2022 Fiscal Year Annual Research Report
Elucidation of mechanism of ultra-high dose rate cancer therapy - FLASH
Project/Area Number |
21H02874
|
Allocation Type | Single-year Grants |
Research Institution | National Institutes for Quantum Science and Technology |
Principal Investigator |
小平 聡 国立研究開発法人量子科学技術研究開発機構, 放射線医学研究所 計測・線量評価部, グループリーダー (00434324)
|
Co-Investigator(Kenkyū-buntansha) |
小川原 亮 京都大学, 化学研究所, 助教 (00807729)
楠本 多聞 国立研究開発法人量子科学技術研究開発機構, 放射線医学研究所 計測・線量評価部, 主任研究員 (90825499)
|
Project Period (FY) |
2021-04-01 – 2025-03-31
|
Keywords | 超高線量率放射線治療 / 放射線化学分解 / ラジカル / 電子線 / 陽子線 |
Outline of Annual Research Achievements |
放射線照射により水溶液中で発生する放射線分解生成物の一つである水和電子ならびに過酸化水素の収率の照射線量率依存性について陽子線ならびに電子線を用いて実験的に調べた。量子科学技術研究開発機構の大型サイクロトロンの火災事故により停止状態であるため、フランス国立科学センターユベールキュリアン学際研究所のサイクロトロン(CYRCe)を活用した25 MeV陽子線の照射を実施した。また、京都大学化学研究所の線形加速器を用いて20 MeV電子線の照射を実施した。ラジカル同士の再結合によって生成が予測される過酸化水素(*OH + *OH → H2O2)の定量をゴームレー法ならびに電気化学検出法により行った。メタノール及び硝酸ナトリウムの混合水溶液を用いた実験を実施することで、照射後の水和電子及びOHラジカルによる過酸化水素の分解を防ぐことが可能である。

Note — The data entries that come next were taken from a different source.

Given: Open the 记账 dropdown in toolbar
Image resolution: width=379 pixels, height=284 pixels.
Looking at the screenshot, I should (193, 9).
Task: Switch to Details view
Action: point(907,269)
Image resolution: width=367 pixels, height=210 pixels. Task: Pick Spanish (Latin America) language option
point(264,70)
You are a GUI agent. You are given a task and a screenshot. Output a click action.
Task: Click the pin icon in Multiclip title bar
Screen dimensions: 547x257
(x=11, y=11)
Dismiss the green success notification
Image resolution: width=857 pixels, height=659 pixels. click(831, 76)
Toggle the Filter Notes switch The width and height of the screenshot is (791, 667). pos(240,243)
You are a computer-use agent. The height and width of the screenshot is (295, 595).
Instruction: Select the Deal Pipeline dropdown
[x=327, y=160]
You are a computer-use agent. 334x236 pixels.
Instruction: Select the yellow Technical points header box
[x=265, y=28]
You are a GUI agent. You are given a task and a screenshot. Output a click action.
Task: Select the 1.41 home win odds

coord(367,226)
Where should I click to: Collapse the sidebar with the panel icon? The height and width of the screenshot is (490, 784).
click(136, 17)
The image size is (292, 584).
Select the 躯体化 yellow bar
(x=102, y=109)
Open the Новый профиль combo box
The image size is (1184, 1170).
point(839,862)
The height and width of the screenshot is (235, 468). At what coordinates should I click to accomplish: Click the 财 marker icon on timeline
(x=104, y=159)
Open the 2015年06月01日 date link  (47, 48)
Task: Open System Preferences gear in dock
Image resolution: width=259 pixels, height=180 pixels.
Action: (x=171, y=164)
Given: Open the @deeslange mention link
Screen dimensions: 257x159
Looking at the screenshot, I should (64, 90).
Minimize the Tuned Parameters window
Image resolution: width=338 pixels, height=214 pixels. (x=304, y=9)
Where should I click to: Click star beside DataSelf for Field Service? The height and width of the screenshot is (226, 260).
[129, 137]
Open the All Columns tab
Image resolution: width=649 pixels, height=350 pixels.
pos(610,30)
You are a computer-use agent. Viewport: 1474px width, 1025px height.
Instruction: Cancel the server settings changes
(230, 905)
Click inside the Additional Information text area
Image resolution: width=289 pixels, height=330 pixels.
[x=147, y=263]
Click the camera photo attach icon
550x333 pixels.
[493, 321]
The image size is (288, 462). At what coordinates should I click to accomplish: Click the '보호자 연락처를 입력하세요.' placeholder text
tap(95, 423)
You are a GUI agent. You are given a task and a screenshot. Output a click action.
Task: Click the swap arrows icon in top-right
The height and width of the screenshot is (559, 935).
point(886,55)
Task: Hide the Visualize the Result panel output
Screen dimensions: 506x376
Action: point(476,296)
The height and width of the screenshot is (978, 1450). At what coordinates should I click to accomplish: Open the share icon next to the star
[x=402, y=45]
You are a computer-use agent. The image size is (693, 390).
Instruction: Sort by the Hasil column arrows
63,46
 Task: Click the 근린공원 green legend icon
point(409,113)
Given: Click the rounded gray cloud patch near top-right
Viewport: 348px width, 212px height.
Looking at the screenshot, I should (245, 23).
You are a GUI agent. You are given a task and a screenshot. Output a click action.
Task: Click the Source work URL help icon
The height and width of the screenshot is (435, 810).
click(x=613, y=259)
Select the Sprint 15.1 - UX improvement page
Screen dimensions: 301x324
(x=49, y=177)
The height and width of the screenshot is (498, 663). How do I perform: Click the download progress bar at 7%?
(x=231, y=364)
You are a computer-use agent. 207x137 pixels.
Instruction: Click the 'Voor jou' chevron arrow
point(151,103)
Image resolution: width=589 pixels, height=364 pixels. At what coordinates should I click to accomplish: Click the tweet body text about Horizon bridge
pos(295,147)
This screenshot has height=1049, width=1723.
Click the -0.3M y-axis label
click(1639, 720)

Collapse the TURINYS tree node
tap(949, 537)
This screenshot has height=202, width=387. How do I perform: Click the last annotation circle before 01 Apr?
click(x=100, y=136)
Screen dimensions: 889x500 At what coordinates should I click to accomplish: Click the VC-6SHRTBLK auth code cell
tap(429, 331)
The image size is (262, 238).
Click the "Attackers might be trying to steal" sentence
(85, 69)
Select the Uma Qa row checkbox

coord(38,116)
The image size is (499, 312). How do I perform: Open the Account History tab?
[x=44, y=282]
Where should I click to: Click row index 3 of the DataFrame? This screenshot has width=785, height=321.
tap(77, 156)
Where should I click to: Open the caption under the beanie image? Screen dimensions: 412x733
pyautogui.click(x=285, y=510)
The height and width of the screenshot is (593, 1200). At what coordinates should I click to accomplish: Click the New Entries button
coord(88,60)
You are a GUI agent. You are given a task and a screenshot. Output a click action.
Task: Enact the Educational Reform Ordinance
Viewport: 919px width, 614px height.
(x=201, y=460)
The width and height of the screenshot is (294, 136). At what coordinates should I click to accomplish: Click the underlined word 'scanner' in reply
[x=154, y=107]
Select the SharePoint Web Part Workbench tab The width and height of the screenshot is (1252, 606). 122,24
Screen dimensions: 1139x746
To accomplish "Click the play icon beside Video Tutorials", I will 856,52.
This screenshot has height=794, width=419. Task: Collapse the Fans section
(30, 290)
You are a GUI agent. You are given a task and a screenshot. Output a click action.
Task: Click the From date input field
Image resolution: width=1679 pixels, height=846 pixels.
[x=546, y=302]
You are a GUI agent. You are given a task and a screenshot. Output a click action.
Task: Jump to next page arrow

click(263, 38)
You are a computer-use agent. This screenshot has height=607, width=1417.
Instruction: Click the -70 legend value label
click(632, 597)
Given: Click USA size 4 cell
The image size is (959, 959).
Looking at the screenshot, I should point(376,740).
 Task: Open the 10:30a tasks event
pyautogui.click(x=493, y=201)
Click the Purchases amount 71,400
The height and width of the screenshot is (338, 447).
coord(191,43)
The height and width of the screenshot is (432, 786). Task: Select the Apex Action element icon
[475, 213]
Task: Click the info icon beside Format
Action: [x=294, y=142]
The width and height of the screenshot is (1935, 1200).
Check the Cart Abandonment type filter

参照実験として純水を用いた照射実験も行った。純水に陽子線ならびに電子線照射を照射すると、過酸化水素の収率は線量率の増加に伴って減少する。これは先行実験によって示された傾向と一致するものであり、過酸化水素が隣接するトラックから生成した水和電子やOHラジカルと反応し、分解が進んだものと考えられる。これと比較してメタノール及び硝酸ナトリウムの混合水溶液を用いた場合、過酸化水素の収率は線量率の増加に伴って単調に増加した。間接作用を支配しているOHラジカル同士の再結合が高線量率領域で促進され、間接作用を低減させたことを示すエビデンスと考えられる。今後、水和電子との反応を切り分けた測定を進めるとともにデータの再現性の確認を進める。
|
Current Status of Research Progress |
Current Status of Research Progress
2: Research has progressed on the whole more than it was originally planned.
Reason
現在故障中の陽子線照射用のサイクロトロンの代替となるフランスのサイクロトロンを活用した照射体系を構築でき、水溶液中に生じる放射線分解生成物の線量率依存性の測定を予定通り進めることができた。
|
Strategy for Future Research Activity |
研究計画に沿って、水溶液中に生じる放射線分解生成物の線量率依存性とLET依存性の検証を進め、モンテカルロシミュレーションとの比較を今後実施する予定である。また、高エネルギーの陽子線(230 MeV)を用いた照射実験を新たに住友重機械工業株式会社と共同で進める予定である。